Task to carry out:
The full set of records needs to be retyped exactly.

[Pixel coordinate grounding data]
______

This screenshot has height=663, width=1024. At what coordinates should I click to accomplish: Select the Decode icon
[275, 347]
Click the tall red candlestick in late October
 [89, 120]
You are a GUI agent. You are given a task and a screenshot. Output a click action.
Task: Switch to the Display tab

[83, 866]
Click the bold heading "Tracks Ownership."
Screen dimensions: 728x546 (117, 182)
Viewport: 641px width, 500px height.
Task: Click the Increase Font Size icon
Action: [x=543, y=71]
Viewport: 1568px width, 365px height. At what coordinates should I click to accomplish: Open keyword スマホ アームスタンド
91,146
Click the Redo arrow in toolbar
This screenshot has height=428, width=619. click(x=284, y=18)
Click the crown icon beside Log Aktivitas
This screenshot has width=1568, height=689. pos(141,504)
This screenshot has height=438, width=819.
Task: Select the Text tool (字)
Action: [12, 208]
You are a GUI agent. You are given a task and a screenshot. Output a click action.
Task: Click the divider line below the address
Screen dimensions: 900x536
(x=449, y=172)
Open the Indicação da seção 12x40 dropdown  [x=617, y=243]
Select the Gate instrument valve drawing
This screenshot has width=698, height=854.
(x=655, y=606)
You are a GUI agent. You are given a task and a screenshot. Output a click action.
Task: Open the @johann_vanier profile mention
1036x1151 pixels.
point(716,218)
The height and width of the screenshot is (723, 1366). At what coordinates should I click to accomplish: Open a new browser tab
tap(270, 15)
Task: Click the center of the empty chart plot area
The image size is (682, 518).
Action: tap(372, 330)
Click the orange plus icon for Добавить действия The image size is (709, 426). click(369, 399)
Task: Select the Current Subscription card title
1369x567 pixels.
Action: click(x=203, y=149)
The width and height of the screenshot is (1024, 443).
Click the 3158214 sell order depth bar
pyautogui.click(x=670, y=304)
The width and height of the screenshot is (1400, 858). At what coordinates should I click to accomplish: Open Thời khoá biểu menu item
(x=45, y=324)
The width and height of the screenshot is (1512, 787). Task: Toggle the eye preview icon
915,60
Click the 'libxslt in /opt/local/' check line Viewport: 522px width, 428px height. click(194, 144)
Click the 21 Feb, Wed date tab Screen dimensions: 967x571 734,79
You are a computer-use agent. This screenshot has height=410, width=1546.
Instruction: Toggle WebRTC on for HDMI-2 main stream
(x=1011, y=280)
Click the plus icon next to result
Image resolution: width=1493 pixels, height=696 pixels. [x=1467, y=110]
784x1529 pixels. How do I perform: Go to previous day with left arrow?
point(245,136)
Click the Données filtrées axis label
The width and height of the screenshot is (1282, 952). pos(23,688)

______

Response to this task:
This screenshot has height=663, width=1024. At what coordinates should I click to accomplish: Select the Decode icon
[275, 347]
Click the tall red candlestick in late October
 [89, 120]
You are a GUI agent. You are given a task and a screenshot. Output a click action.
Task: Switch to the Display tab

[83, 866]
Click the bold heading "Tracks Ownership."
Screen dimensions: 728x546 (117, 182)
Viewport: 641px width, 500px height.
Task: Click the Increase Font Size icon
Action: [x=543, y=71]
Viewport: 1568px width, 365px height. At what coordinates should I click to accomplish: Open keyword スマホ アームスタンド
91,146
Click the Redo arrow in toolbar
This screenshot has height=428, width=619. click(x=284, y=18)
Click the crown icon beside Log Aktivitas
This screenshot has width=1568, height=689. pos(141,504)
This screenshot has height=438, width=819.
Task: Select the Text tool (字)
Action: [12, 208]
You are a GUI agent. You are given a task and a screenshot. Output a click action.
Task: Click the divider line below the address
Screen dimensions: 900x536
(x=449, y=172)
Open the Indicação da seção 12x40 dropdown  [x=617, y=243]
Select the Gate instrument valve drawing
This screenshot has width=698, height=854.
(x=655, y=606)
You are a GUI agent. You are given a task and a screenshot. Output a click action.
Task: Open the @johann_vanier profile mention
1036x1151 pixels.
point(716,218)
The height and width of the screenshot is (723, 1366). At what coordinates should I click to accomplish: Open a new browser tab
tap(270, 15)
Task: Click the center of the empty chart plot area
The image size is (682, 518).
Action: tap(372, 330)
Click the orange plus icon for Добавить действия The image size is (709, 426). click(369, 399)
Task: Select the Current Subscription card title
1369x567 pixels.
Action: click(x=203, y=149)
The width and height of the screenshot is (1024, 443).
Click the 3158214 sell order depth bar
pyautogui.click(x=670, y=304)
The width and height of the screenshot is (1400, 858). At what coordinates should I click to accomplish: Open Thời khoá biểu menu item
(x=45, y=324)
The width and height of the screenshot is (1512, 787). Task: Toggle the eye preview icon
915,60
Click the 'libxslt in /opt/local/' check line Viewport: 522px width, 428px height. click(194, 144)
Click the 21 Feb, Wed date tab Screen dimensions: 967x571 734,79
You are a computer-use agent. This screenshot has height=410, width=1546.
Instruction: Toggle WebRTC on for HDMI-2 main stream
(x=1011, y=280)
Click the plus icon next to result
Image resolution: width=1493 pixels, height=696 pixels. [x=1467, y=110]
784x1529 pixels. How do I perform: Go to previous day with left arrow?
point(245,136)
Click the Données filtrées axis label
The width and height of the screenshot is (1282, 952). pos(23,688)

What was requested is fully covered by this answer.